Saiu no site MARIE CLAIRE

Pesquisa realizada pelo Instituto Sou da Paz revela que mulheres apresentam níveis mais altos de medo e preocupação, além de maior propensão a mudar hábitos em razão da violência

A sensação de insegurança é predominante no Brasil, mas as mulheres apresentam níveis mais altos de preocupação: 74% delas se sentem inseguras nas cidades, segundo um estudo realizado pela Oma Pesquisa, a pedido do Instituto Sou da Paz. Além disso, 83% dos entrevistados identificam a violência contra a mulher como uma realidade presente em suas cidades, enquanto 73% apontam a violência sexual.

A pesquisa, publicada na segunda-feira (18), foi realizada entre novembro e dezembro de 2025, com abrangência nacional, e contou com 1.115 entrevistas presenciais, pessoais e domiciliares.

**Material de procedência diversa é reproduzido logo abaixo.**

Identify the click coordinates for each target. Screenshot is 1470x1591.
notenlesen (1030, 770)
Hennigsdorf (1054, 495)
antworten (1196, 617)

Para Carolina Ricardo, diretora-executiva do Instituto Sou da Paz, os números confirmam que a violência contra a mulher tem uma dimensão cultural e está na base da sociedade brasileira.

“Está ligada à questão do machismo estrutural, que vê a mulher como um objeto, como passível de ser propriedade de alguém, cujo corpo pode ser usado da forma que um homem quiser”, afirma.

 

O levantamento também apontou que 63% das mulheres já mudaram a rotina por medo da violência, enquanto entre os homens esse índice é de 51%. De forma geral, elas demonstram maior propensão a alterar hábitos – especialmente horários e circulação pela cidade – incorporando ao medo não apenas a violência criminal, mas também violências cotidianas, como o assédio.

“Para além da questão do risco de perda patrimonial, de um assalto de celular, as mulheres têm medo de andar na rua, de sofrer uma violência sexual, medo de andar no ônibus”, diz Ricardo. “Os números mostram essa falta de capacidade que o poder público tem de dar uma resposta correta para esse tipo de violência.”

 

Violência de gênero como questão secundária

 

Os achados da pesquisa constatam o quanto o Brasil ainda trata a violência de gênero como uma questão secundária dentro da segurança pública. Na avaliação da diretora-executiva do Instituto Sou da Paz, existe uma lógica punitiva baseada na prisão do agressor, que mira apenas a ponta do problema.

“Isso não é suficiente. É claro que a gente precisa eventualmente prender ou manter afastado o homem da mulher que pode ser vítima de um feminicídio, mas, mais do que isso, você precisa preparar essa mulher para ela reconhecer a violência que está sofrendo, depois ter condições para se afastar do agressor”, afirma.

Ela ressalta que, muitas vezes, mulheres vítimas de violência passam por um processo de revitimização ao tentarem fazer a denúncia, pois precisam lidar com a falta de preparo dos agentes de segurança para lidar com casos desse tipo.

“Nossa política pública não está preparada, porque a gente só sabe dizer: cadeia, cadeia, aumenta, prende, prende, prende. Só que não é isso que vai resolver o problema, até porque esse homem vai sair e, quando sair, vai se relacionar com outra mulher de novo e, muito possivelmente, vai praticar novamente essa violência”, avalia.

Para Ricardo, falta uma visão de prioridade de que toda menina e mulher precisa ser protegida – algo que ainda não foi efetivamente incorporado pelas autoridades públicas. E, mesmo quando isso acontece, faltam ferramentas e decisão política para implementar políticas públicas mais complexas.

“A gente precisa cobrar. Eu acho que as eleições são um grande momento para isso. A prioridade zero que deve ser cobrada de cada candidato, de cada candidata, é: qual é o seu plano para enfrentar a violência contra a mulher?”, observa Ricardo.